DOCUMENT SECTION:

Each year our book reviewers, Nancy Lord and David A. James, pore over dozens of literary releases, finding the best books that are written by Alaska authors or tell stories about life in the Last Frontier. From nonfiction to fiction, poetry and memoirs, they review more than 50 of those selections annually — and at year’s end, they select their favorites. Here are their picks for 2018:
NANCY LORD’S FAVORITES
It was my pleasure this year to review on these pages two dozen new books related to Alaska or the North. Here are five of my favorites. Each one tells us something about life in Alaska as experienced by Alaskans or clear-eyed visitors to Alaska. How was it to grow up here? What might a traveler, by ferry or canoe, discover? What very special places deserve our attention, and what are their connections to our history and people?
By Kim Rich; Alaska Northwest Books, 2018; 238 pages; $16.95 paperback
Kim Rich is known to many Alaskans as the author of the 1993 memoir “Johnny’s Girl: A Daughter’s Memoir of Growing Up in Alaska’s Underworld.” This now-classic tells her story of living in Anchorage in the 1960s and ’70s as the daughter of Johnny Rich, a professional gambler and owner of “massage parlors” and a mentally ill, institutionalized mother. When her father was murdered in 1973, Rich, age 15, became an orphan.

DATASET CONTENT:
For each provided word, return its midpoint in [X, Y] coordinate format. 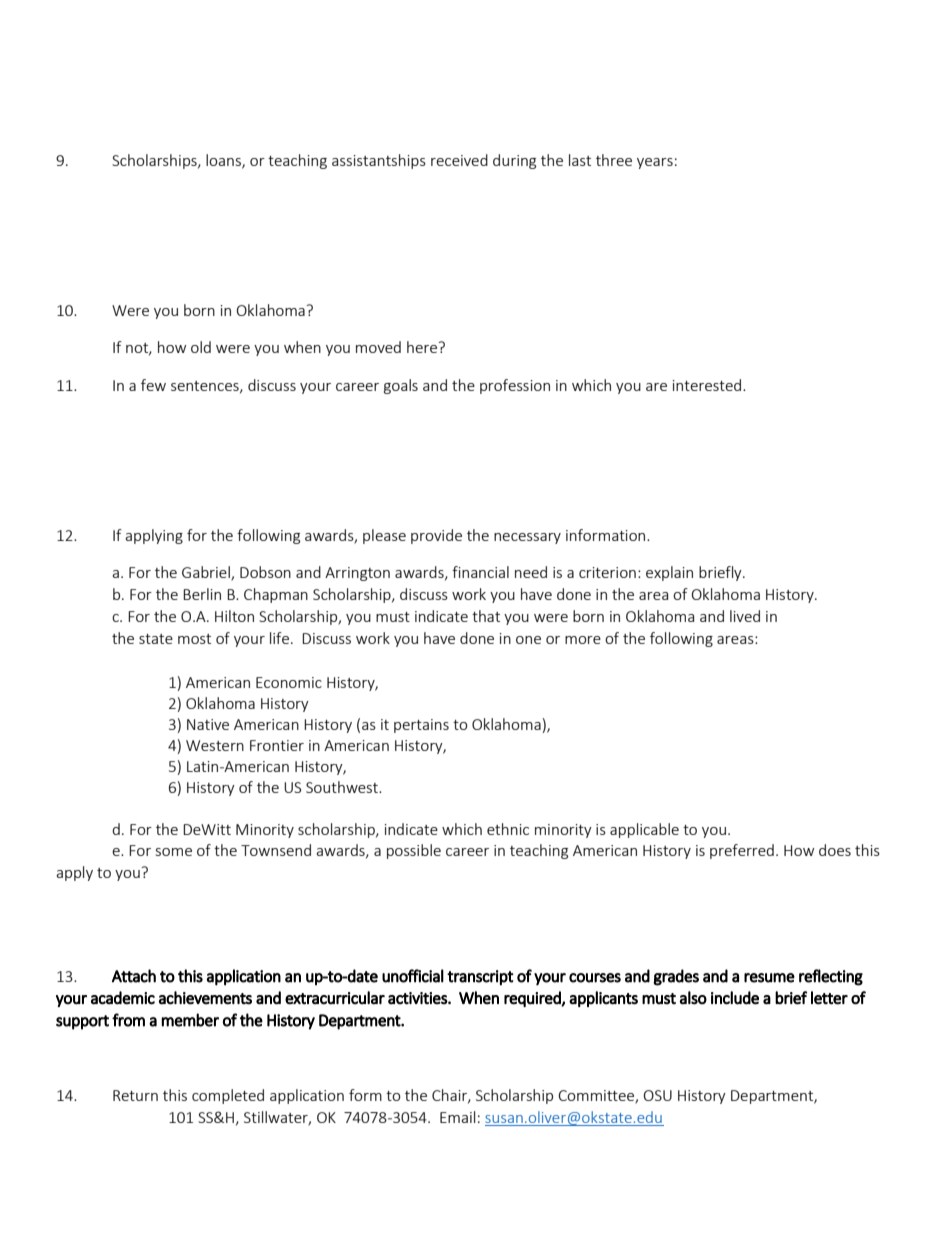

WORK INSTRUCTIONS: Reproduce the article on the reviewers' favorite Alaska books of 2018 in full, word for word. You won't need the lines for this.

SOLUTION TO THIS TASK:
Each year our book reviewers, Nancy Lord and David A. James, pore over dozens of literary releases, finding the best books that are written by Alaska authors or tell stories about life in the Last Frontier. From nonfiction to fiction, poetry and memoirs, they review more than 50 of those selections annually — and at year’s end, they select their favorites. Here are their picks for 2018:
NANCY LORD’S FAVORITES
It was my pleasure this year to review on these pages two dozen new books related to Alaska or the North. Here are five of my favorites. Each one tells us something about life in Alaska as experienced by Alaskans or clear-eyed visitors to Alaska. How was it to grow up here? What might a traveler, by ferry or canoe, discover? What very special places deserve our attention, and what are their connections to our history and people?
By Kim Rich; Alaska Northwest Books, 2018; 238 pages; $16.95 paperback
Kim Rich is known to many Alaskans as the author of the 1993 memoir “Johnny’s Girl: A Daughter’s Memoir of Growing Up in Alaska’s Underworld.” This now-classic tells her story of living in Anchorage in the 1960s and ’70s as the daughter of Johnny Rich, a professional gambler and owner of “massage parlors” and a mentally ill, institutionalized mother. When her father was murdered in 1973, Rich, age 15, became an orphan.